Bu süreç sana ne kattı peki, sadede gel diyenler çıkabilir muhakkak, hemen o noktaya da gelelim. Tembelliğimden, erteleme huyumdan ve benzeri tüm kötü huylarımdan arındım diyebilseydim keşke. Onlar hala bende sağolsunlar! Ama bu evde geçirdiğim dönem hayatımı gözden geçirmeme sebep oldu. Bu işi neden yapıyorum, niye 24 saatimin yarısını bu işe harcıyorum, mutlu muyum gibi sorularla kendimi kemirdim. Kendimce çeşitli çıkarımlar yaptım, ölçtüm, biçtim, etrafıma danıştım ve otuz yaşımda yaşadığım yaklaşık beş aylık süreç hayatımın gerikalanında nasıl bir rota çizmem gerektiğini gösterdi bana. Henüz tam olarak neresinden nasıl başlamam gerektiğini bilemesem de yavaş yavaş o yola girdiğimi hissediyorum.

Vicdanı boyutunu tartışmadan işin "it" boyutuna gelirsek, köpekle başına bir şey geldikten sonra bir daha onlara yanaşamayanların aksine ben köpeklere karşı bir parça takıntılı hale gelmeye başladım. Ayaklandığım zaman mahallenin köpeklerine zaman zaman mama ve su koydum, hatta bu uğurda bir gün bidondan onlara suluk yaparken iki parmağımı yarıp bir parmağımın ucunu da kıtlattım!

Başıma gelenlerden kendimi izole etme değil, daha bilinçli olma dersini çıkardım. Yaşadıklarım elbette çoğu insanın tıbbi açıdan başına gelenlerden çok daha basit ve hafif ama bunun bile bir insanın hayatında neleri değiştirdiğini göstermek istedim. En azından artık daha az panik olarak hastaneye yatabileceğimi biliyorum (Allah korusun ayhh tık tık), çevremdeki hayvanlara temkinli yaklaşmam ve sakin kalmam, korkunca salak saçma şeyler yapmamam gerektiğini, hasta/ameliyatlı yakınlarıma mümkün olduğunca daha çok ulaşmam gerektiğini öğrendim.
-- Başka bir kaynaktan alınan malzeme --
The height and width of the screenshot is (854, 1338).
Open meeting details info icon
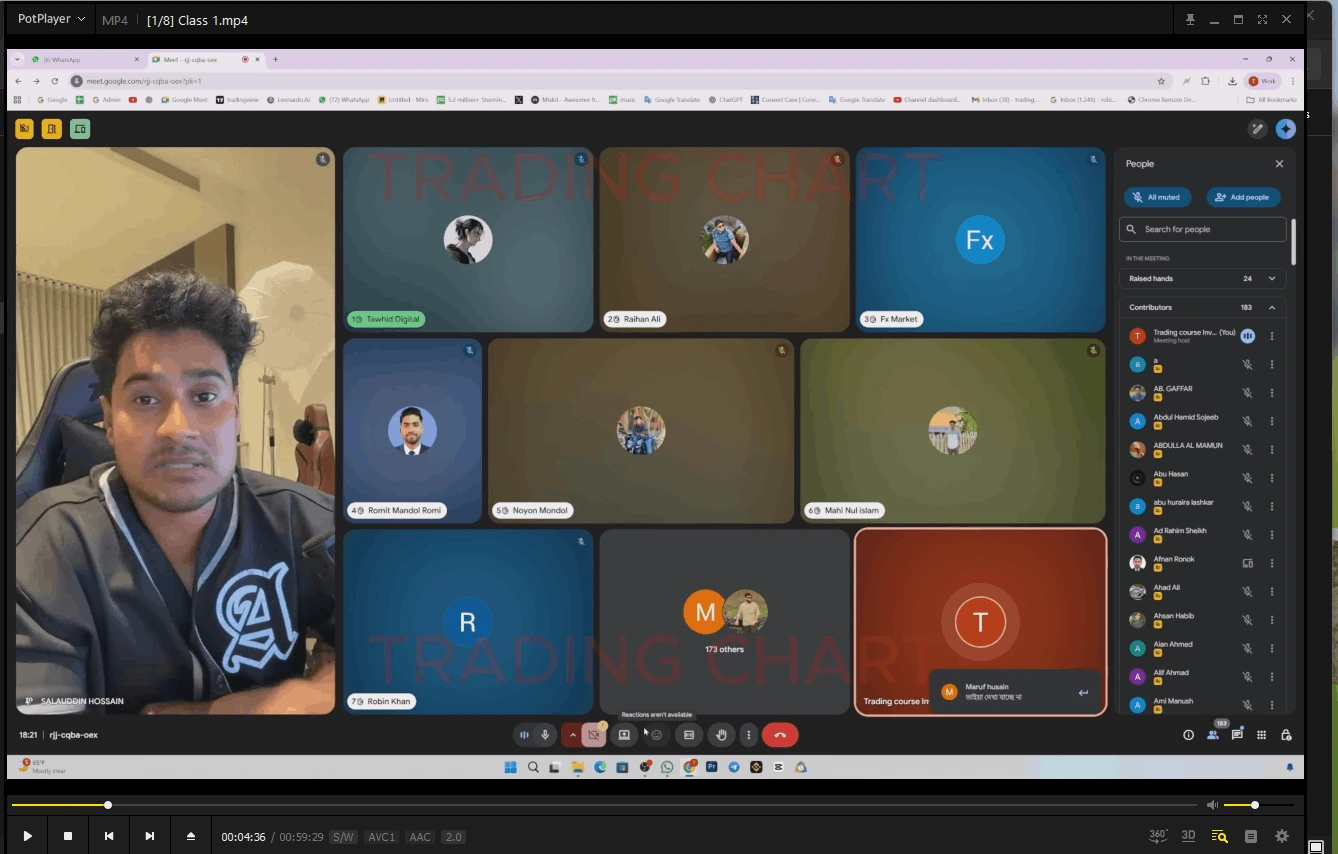pyautogui.click(x=1188, y=735)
Ha bir de kan sulandırıcı iğnenin iğnesinin değil ilacının çok pis yaktığını da!

Artık çook ufak da olsa fiziksel kabiliyetlerim kısıtlı olabilir, futbol kariyerim hiç başlamadan bitmiş de olabilir ama bunlar olmadan yoluma devam edemezdim sanırım. Benim yaklaşık bir yıllık süren sınavımın yıl dönümü bugün, başka sınavlarda görüşmek üzere!